Given task>
Render everything from the line containing "The image size is (680, 587)." down to the line containing "pyautogui.click(x=465, y=599)", both included, as a Markdown table with the columns Number and Entry, one line per table row, leaving out blank lines.

Given records>
--- start ---
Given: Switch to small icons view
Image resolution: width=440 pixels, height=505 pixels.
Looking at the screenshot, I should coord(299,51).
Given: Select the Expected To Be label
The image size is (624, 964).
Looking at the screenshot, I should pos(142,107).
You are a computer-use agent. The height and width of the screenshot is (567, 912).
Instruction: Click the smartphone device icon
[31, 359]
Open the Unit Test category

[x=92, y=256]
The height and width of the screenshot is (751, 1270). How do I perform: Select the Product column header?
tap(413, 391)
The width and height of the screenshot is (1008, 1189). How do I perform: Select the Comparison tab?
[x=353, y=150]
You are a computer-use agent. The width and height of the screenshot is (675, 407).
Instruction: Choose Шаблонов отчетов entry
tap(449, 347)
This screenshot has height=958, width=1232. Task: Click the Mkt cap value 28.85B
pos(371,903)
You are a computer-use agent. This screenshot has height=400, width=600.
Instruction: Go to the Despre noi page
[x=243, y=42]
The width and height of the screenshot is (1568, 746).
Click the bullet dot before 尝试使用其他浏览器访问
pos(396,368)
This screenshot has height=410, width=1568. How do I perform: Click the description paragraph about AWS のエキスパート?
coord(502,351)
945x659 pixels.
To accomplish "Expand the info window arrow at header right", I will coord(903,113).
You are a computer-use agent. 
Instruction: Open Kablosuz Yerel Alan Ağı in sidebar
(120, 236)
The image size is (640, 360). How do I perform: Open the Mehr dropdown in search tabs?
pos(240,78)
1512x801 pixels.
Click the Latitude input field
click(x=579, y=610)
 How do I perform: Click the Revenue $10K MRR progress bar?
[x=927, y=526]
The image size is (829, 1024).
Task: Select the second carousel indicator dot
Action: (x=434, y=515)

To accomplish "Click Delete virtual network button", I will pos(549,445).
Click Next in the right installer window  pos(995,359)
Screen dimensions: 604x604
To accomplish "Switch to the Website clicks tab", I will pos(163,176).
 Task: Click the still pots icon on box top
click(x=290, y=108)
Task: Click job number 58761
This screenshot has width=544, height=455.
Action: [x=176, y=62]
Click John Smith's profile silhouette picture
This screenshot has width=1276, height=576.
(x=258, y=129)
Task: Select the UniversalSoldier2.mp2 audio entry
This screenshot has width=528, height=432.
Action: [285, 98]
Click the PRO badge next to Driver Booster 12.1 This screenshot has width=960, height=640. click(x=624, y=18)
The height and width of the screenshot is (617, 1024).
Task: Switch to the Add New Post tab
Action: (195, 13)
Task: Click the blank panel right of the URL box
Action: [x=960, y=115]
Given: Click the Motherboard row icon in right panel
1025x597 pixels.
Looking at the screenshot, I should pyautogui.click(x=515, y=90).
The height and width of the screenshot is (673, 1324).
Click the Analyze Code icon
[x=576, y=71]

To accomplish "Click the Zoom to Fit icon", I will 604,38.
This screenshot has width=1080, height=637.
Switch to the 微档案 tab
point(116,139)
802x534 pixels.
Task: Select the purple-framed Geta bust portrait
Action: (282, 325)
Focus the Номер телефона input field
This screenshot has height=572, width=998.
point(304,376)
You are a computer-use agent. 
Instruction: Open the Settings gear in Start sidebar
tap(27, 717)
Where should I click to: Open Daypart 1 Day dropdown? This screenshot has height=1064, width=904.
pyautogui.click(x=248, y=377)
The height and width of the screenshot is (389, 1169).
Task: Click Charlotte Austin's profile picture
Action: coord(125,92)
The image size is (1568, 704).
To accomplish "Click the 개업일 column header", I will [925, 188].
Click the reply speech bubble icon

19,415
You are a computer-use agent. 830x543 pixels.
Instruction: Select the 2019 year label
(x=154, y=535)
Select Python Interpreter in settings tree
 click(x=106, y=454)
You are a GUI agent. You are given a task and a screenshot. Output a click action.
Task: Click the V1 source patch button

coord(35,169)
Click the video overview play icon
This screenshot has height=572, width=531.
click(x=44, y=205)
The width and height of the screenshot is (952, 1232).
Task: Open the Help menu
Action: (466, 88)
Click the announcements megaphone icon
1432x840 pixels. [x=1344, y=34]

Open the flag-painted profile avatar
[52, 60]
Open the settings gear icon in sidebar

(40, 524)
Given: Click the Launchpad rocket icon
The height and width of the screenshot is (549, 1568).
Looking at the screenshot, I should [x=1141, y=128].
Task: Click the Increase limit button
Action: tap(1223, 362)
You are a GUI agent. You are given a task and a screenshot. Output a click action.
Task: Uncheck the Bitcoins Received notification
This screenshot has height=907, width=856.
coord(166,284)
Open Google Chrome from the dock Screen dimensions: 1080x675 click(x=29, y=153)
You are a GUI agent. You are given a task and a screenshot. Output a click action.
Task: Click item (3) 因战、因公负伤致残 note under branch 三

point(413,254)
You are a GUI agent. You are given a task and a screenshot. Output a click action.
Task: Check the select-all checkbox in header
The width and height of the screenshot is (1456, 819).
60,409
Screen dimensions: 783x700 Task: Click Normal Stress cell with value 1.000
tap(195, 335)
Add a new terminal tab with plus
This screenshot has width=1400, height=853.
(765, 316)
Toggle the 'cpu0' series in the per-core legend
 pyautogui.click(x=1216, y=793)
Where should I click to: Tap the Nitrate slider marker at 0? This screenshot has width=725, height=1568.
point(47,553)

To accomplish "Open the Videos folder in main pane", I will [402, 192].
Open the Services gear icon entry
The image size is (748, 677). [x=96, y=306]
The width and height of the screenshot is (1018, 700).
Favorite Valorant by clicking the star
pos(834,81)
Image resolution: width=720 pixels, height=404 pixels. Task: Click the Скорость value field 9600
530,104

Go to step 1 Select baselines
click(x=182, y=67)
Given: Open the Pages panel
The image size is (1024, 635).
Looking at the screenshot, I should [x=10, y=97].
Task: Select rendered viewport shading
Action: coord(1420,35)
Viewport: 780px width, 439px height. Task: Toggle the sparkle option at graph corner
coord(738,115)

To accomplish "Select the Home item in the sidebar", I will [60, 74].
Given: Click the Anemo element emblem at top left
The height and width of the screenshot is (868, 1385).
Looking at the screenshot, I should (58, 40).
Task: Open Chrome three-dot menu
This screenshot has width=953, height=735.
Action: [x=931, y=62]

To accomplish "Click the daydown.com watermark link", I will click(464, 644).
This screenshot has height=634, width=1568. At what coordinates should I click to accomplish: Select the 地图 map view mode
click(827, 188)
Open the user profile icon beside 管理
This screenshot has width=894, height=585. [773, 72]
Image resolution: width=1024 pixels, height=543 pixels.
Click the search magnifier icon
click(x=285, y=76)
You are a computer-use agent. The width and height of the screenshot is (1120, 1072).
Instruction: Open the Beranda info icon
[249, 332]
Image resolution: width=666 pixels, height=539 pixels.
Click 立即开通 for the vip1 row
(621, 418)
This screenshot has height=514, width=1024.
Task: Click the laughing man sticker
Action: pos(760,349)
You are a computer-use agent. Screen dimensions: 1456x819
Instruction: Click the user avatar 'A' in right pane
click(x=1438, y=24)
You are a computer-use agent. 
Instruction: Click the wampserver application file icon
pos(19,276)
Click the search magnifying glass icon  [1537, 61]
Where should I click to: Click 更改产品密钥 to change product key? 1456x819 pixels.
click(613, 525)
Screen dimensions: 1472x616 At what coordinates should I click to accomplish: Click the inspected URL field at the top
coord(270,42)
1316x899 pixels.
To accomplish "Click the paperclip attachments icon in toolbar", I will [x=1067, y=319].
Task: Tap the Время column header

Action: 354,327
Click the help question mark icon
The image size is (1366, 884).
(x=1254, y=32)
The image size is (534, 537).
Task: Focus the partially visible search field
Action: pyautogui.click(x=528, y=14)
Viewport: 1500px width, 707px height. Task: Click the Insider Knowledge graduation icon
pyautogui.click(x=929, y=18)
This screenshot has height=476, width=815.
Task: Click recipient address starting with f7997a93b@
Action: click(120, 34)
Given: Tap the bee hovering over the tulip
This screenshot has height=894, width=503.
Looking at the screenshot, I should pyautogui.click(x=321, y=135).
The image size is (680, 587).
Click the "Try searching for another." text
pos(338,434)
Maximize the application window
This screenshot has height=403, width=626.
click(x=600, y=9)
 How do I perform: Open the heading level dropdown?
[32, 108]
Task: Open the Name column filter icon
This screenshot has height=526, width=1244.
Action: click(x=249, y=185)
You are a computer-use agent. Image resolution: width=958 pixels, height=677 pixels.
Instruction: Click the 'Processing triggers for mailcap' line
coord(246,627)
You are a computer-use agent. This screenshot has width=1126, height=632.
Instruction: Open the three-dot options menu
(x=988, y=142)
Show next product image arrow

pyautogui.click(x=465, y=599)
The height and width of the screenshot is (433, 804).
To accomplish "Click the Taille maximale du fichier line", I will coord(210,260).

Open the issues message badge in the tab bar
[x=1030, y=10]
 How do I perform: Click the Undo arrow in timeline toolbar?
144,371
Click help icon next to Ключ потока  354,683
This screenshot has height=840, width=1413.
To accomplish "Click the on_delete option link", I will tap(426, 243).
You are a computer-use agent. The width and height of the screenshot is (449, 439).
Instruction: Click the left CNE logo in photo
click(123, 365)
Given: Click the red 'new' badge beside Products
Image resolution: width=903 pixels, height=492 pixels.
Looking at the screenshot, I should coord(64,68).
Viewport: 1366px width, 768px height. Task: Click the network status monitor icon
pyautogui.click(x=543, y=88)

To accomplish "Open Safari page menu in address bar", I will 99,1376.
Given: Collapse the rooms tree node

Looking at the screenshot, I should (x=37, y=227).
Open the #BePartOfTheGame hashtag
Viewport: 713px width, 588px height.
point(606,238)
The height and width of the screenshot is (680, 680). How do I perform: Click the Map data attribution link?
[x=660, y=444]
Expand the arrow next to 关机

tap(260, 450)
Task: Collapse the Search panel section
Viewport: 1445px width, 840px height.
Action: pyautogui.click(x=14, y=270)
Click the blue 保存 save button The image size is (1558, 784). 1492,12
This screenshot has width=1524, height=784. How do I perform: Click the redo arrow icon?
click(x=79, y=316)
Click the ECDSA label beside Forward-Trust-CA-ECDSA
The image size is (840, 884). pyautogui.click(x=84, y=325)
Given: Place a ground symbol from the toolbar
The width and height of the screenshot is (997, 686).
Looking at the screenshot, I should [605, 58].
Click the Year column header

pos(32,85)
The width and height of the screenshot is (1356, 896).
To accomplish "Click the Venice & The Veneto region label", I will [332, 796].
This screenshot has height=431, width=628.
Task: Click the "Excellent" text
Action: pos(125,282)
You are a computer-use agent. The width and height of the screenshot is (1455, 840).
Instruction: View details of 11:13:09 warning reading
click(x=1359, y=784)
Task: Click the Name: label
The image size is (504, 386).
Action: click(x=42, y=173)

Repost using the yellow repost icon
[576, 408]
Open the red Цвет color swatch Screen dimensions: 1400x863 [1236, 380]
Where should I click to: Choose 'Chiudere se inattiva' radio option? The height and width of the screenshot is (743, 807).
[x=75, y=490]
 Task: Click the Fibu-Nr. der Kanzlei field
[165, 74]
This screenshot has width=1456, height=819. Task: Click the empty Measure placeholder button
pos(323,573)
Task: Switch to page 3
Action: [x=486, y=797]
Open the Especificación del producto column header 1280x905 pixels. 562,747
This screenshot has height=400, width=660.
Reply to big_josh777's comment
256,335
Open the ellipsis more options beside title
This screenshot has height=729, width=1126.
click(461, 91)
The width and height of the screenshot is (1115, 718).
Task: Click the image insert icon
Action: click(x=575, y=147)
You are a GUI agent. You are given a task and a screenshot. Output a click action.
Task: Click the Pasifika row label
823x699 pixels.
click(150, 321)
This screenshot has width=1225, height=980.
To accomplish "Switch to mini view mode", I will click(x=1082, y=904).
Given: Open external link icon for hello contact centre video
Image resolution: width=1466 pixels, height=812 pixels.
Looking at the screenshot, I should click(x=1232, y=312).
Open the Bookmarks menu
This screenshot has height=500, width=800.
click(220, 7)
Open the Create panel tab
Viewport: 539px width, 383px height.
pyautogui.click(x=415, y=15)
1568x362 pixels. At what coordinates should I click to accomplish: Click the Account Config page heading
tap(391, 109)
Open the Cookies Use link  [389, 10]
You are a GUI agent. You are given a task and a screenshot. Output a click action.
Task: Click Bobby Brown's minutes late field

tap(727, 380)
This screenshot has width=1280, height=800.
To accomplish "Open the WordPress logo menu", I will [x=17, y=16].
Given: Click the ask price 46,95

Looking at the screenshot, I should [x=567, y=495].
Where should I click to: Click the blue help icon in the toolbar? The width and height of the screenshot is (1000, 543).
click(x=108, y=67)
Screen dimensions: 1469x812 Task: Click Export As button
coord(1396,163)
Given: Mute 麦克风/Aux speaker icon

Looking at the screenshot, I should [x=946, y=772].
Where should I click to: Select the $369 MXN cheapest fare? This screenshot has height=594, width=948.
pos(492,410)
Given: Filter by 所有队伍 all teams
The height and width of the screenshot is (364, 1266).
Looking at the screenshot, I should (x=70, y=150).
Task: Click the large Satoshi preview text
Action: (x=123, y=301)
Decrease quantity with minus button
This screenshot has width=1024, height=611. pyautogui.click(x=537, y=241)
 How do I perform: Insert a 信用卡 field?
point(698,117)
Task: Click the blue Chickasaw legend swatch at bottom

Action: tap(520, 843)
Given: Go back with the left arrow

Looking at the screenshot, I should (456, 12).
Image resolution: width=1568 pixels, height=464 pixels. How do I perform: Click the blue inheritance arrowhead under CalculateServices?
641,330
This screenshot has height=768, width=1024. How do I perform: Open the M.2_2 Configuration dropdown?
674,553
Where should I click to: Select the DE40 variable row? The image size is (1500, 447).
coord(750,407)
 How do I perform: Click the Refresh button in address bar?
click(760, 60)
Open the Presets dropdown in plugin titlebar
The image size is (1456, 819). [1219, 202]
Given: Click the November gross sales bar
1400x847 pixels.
--- end ---
Worked solution>
| Number | Entry |
|---|---|
| 1 | The image size is (680, 587). |
| 2 | Click the "Try searching for another." text |
| 3 | pos(338,434) |
| 4 | Maximize the application window |
| 5 | This screenshot has height=403, width=626. |
| 6 | click(x=600, y=9) |
| 7 |  How do I perform: Open the heading level dropdown? |
| 8 | [32, 108] |
| 9 | Task: Open the Name column filter icon |
| 10 | This screenshot has height=526, width=1244. |
| 11 | Action: click(x=249, y=185) |
| 12 | You are a computer-use agent. Image resolution: width=958 pixels, height=677 pixels. |
| 13 | Instruction: Click the 'Processing triggers for mailcap' line |
| 14 | coord(246,627) |
| 15 | You are a computer-use agent. This screenshot has width=1126, height=632. |
| 16 | Instruction: Open the three-dot options menu |
| 17 | (x=988, y=142) |
| 18 | Show next product image arrow |
| 19 | pyautogui.click(x=465, y=599) |